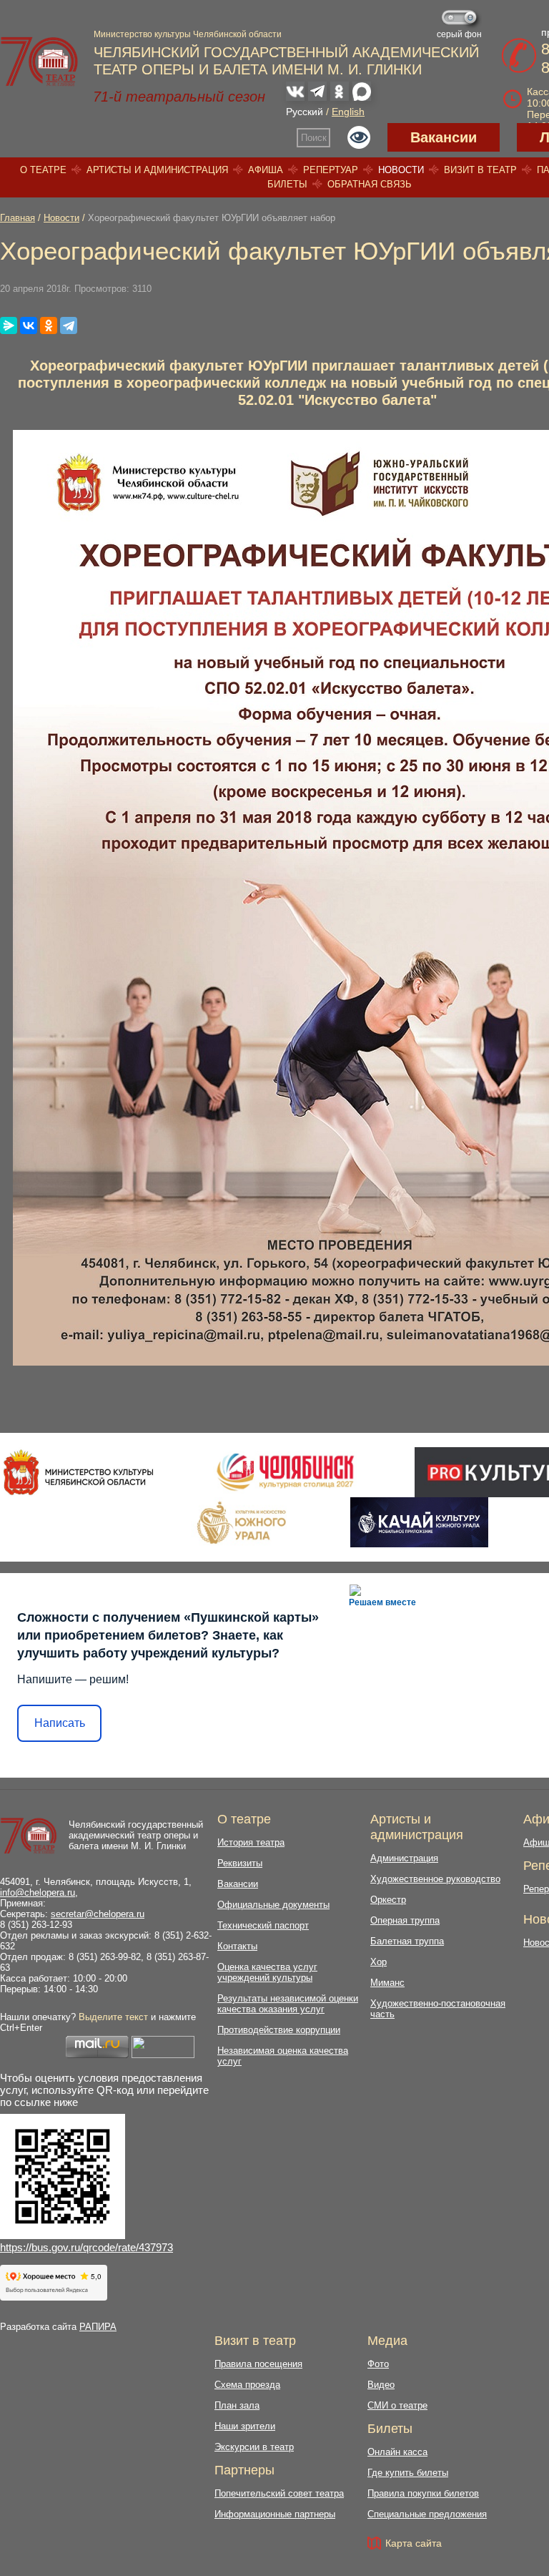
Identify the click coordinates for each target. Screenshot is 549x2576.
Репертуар (330, 170)
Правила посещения (258, 2364)
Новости (401, 170)
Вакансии (443, 137)
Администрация (404, 1858)
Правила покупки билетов (423, 2493)
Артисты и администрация (157, 170)
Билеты (287, 184)
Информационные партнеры (274, 2514)
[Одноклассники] (48, 325)
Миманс (387, 1982)
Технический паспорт (263, 1925)
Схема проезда (247, 2384)
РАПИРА (98, 2326)
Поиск (314, 137)
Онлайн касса (397, 2452)
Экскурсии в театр (254, 2447)
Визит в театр (480, 170)
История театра (251, 1842)
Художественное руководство (435, 1879)
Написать (59, 1723)
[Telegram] (68, 325)
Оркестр (388, 1899)
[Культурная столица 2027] (284, 1472)
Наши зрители (244, 2426)
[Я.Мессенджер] (8, 325)
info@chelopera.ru (37, 1892)
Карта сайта (413, 2543)
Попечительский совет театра (279, 2493)
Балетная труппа (407, 1941)
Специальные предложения (427, 2514)
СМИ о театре (397, 2405)
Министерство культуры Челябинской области (188, 34)
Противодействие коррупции (278, 2029)
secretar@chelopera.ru (97, 1914)
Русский (304, 111)
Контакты (237, 1946)
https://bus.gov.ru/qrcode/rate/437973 (86, 2247)
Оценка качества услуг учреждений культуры (267, 1972)
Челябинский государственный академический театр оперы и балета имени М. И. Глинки (136, 1835)
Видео (381, 2384)
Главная (17, 217)
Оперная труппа (405, 1920)
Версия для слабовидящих (358, 137)
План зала (236, 2405)
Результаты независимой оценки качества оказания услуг (287, 2003)
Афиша (265, 170)
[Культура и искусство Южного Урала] (242, 1522)
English (348, 111)
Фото (378, 2364)
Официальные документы (273, 1904)
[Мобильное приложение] (419, 1522)
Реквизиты (239, 1863)
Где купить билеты (407, 2472)
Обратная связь (369, 184)
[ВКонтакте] (28, 325)
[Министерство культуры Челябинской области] (78, 1472)
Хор (378, 1962)
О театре (43, 170)
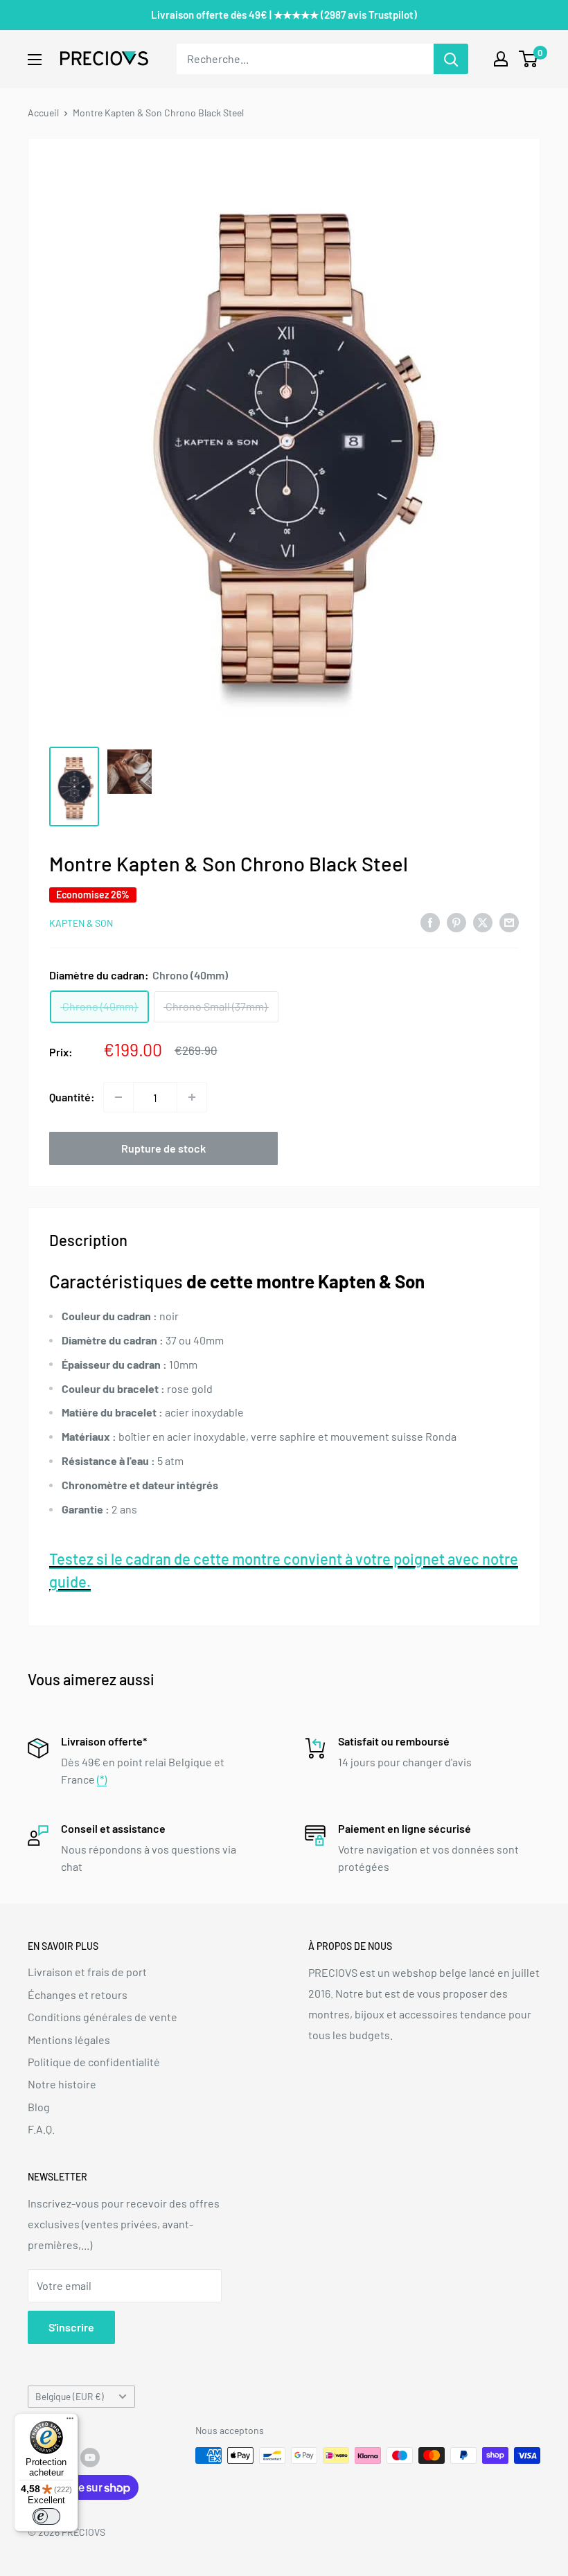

Exercise prompt: Will you repeat the material above, but only from the line containing "[Министерство культуры Челябинской" through its last line, exactly and without the pictures?

Expected answer:
[Министерство культуры Челябинской области] (78, 1472)
Хор (378, 1962)
О театре (43, 170)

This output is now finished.